[Saved data entries]
- Opening Delimiter -

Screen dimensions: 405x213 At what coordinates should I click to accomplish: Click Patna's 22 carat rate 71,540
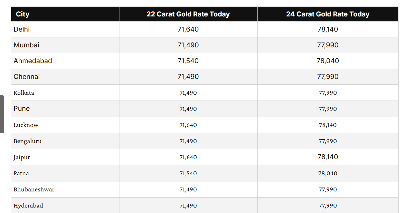click(x=188, y=173)
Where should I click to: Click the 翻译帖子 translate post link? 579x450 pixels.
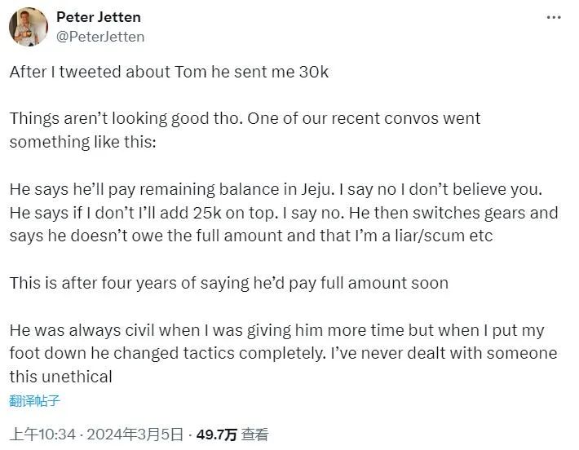35,400
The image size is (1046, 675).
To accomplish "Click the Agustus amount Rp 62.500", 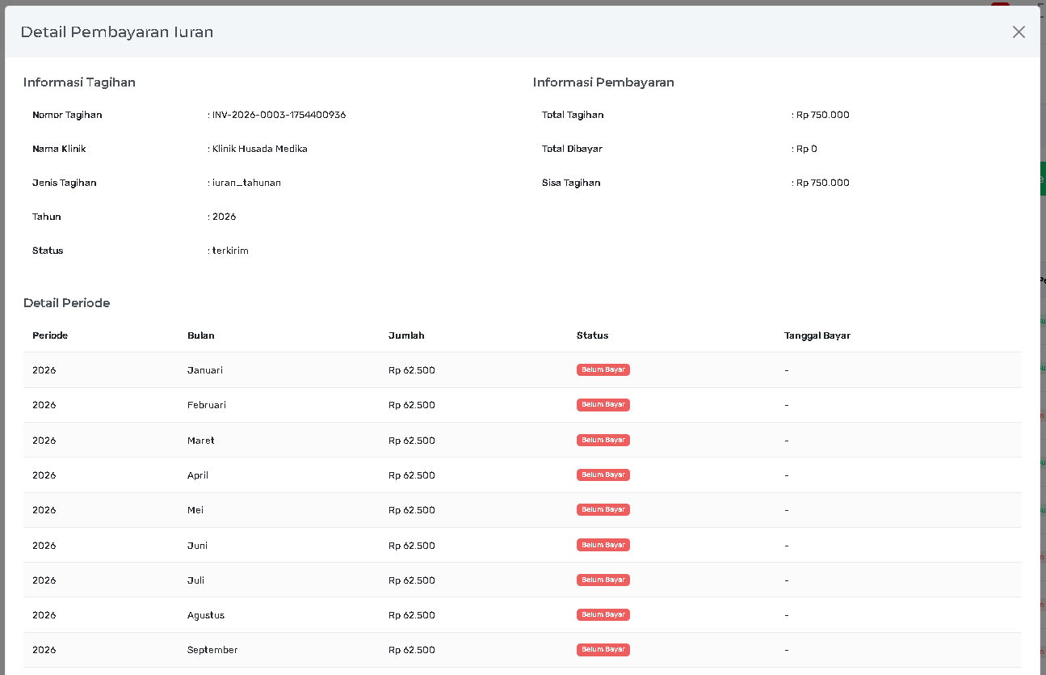I will 411,615.
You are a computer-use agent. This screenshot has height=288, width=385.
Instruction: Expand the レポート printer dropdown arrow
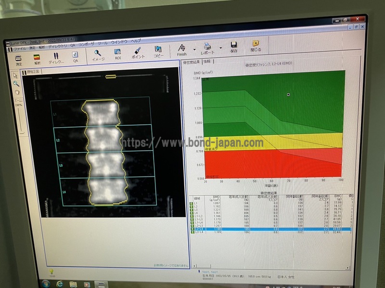tap(220, 48)
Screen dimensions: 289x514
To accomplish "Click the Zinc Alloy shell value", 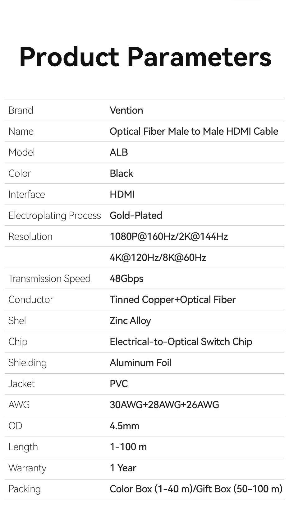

- Closing Delimiter -

### THE PROBLEM
Leave out the pictures, and please output only the lines from the line that contains "You are a computer-use" through the end of the data, both ends included.

### SOLUTION BELOW
You are a computer-use agent. This screenshot has height=288, width=385.
Instruction: Expand the レポート printer dropdown arrow
tap(220, 48)
Screen dimensions: 289x514
To accomplish "Click the Zinc Alloy shell value", 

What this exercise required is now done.